Jobs>
(a) The court order on the house-fire insurance dispute says how the fire started. Explain in one to three sentences why the plaintiffs' daughter set the fire.
(b) In the court order on the house-fire insurance dispute, what ECF number is given for the plaintiffs' motion to compel?
(c) Continue the court order on the house-fire insurance dispute from its last sentence.

Document>
United States District Court, D. Kansas

November 4, 2019

CHRISTINA TAYLOR and DONALD TAYLOR, Plaintiffs,
v.
LM INSURANCE CORPORATION, Defendant.

          ORDER

          James P. O'Hara, U.S. Magistrate Judge.

         Plaintiffs have filed a motion (ECF No. 31) seeking to compel discovery responses from defendant in this action, which involves insurance coverage after a house fire. The parties stipulate the “fire began when, after becoming angry with her father due to an argument earlier in the day, [plaintiffs' daughter] used a lighter to ignite the bedspread of plaintiffs' bed in order to upset her father.”[1] Plaintiffs allege defendant improperly denied insurance coverage after the fire, and the discovery plaintiffs seek centers on portions of the claim file defendant argues are privileged. For the reasons discussed below, the court denies plaintiffs' motion.

Available data>
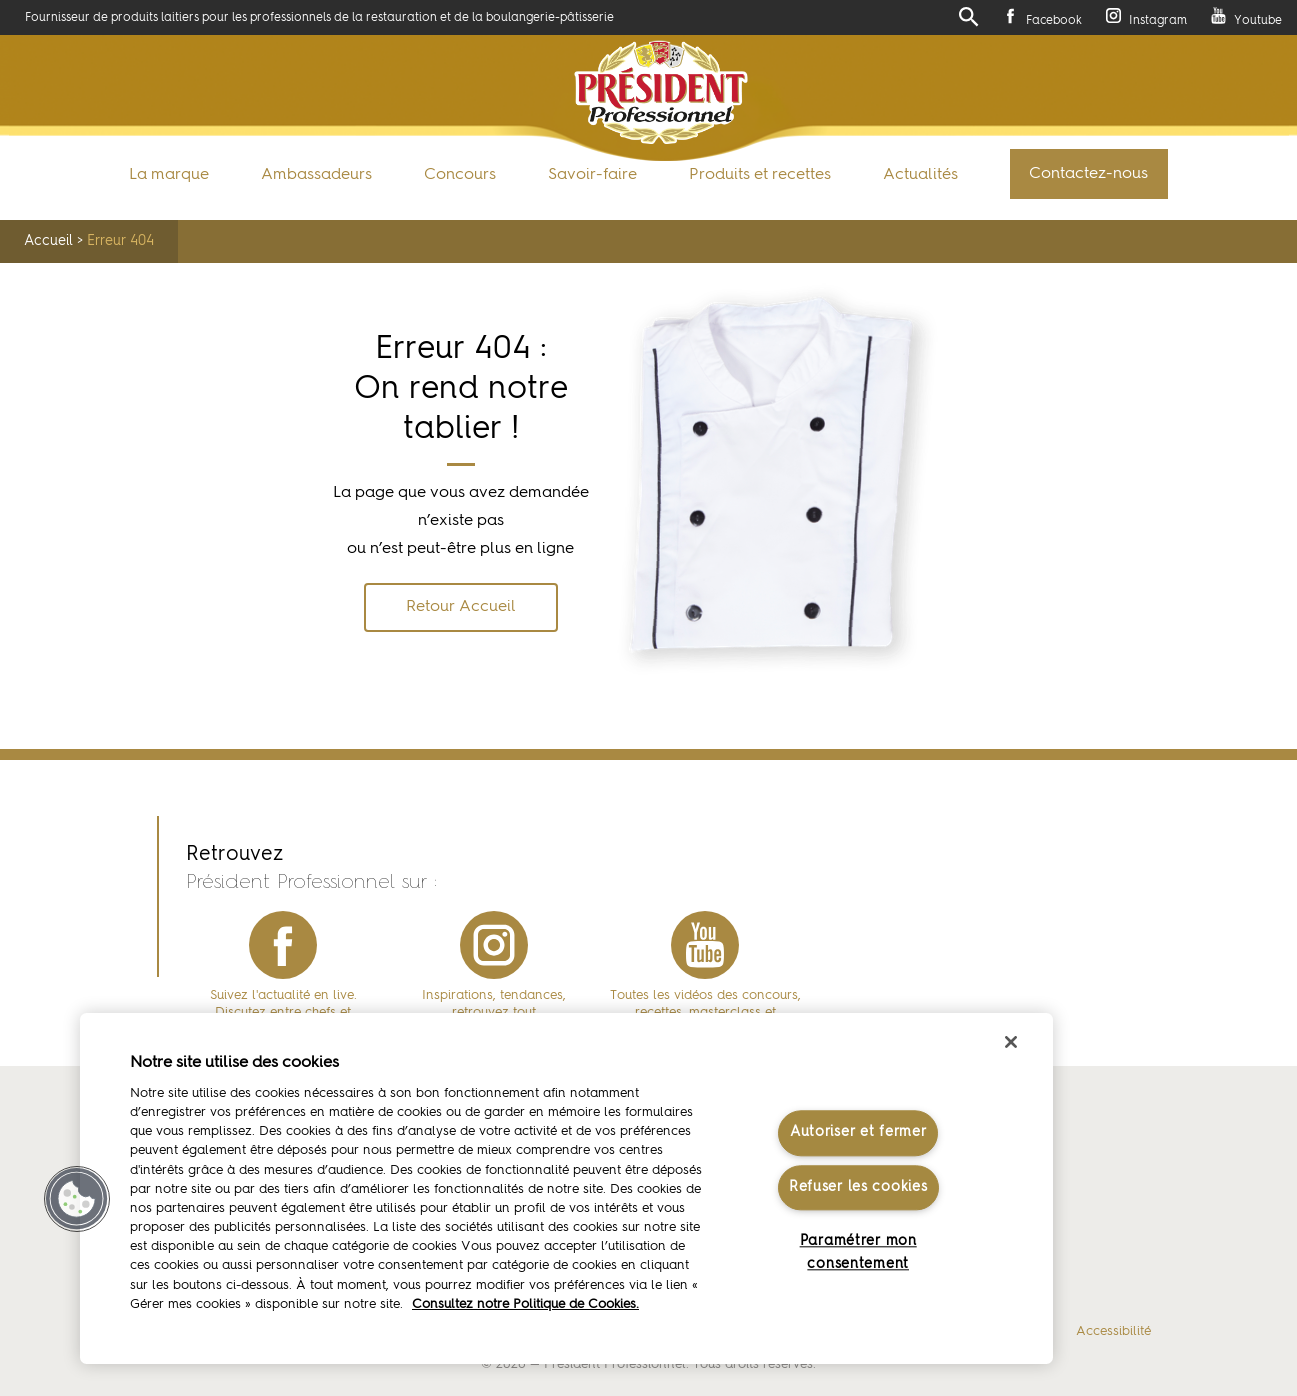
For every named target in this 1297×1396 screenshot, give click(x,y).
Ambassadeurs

Answers by task>
(a) She had become angry with her father after an argument earlier that day. She used a lighter to ignite the bedspread on the plaintiffs' bed in order to upset him.

(b) ECF No. 31.

(c)
         Background

         On May 28, 2019, plaintiffs served document requests.[2] Defendant produced over 1, 800 pages of documents and served a privilege log for documents that had been redacted or removed pursuant to work-product protection and attorney-client privilege objections.[3] On July 29, 2019, plaintiffs e-mailed defendant to discuss deficiencies in the discovery responses.[4] Defendant supplemented its privilege log on August 20, 2019 and September 24, 2019, and served amended responses to the requests for production on September 23, 2019.[5] Plaintiffs filed the instant motion on September 30, 2019, asserting defendant's documents are not protected by attorney-client or work-product privilege, and if they are, defendant waived the privilege in a number of ways.

         Also at issue in plaintiffs' motion is a deposition of a corporate representative, Sandra Reiser, who works as an adjuster in defendant's claim department. Plaintiffs deposed Ms. Reiser on August 21, 2019.[6] Plaintiffs argue she was unprepared, failed to produce relevant documents, and improperly claimed privilege for three questions. Plaintiffs ask the court to order defendant to produce Ms. Reiser for trial.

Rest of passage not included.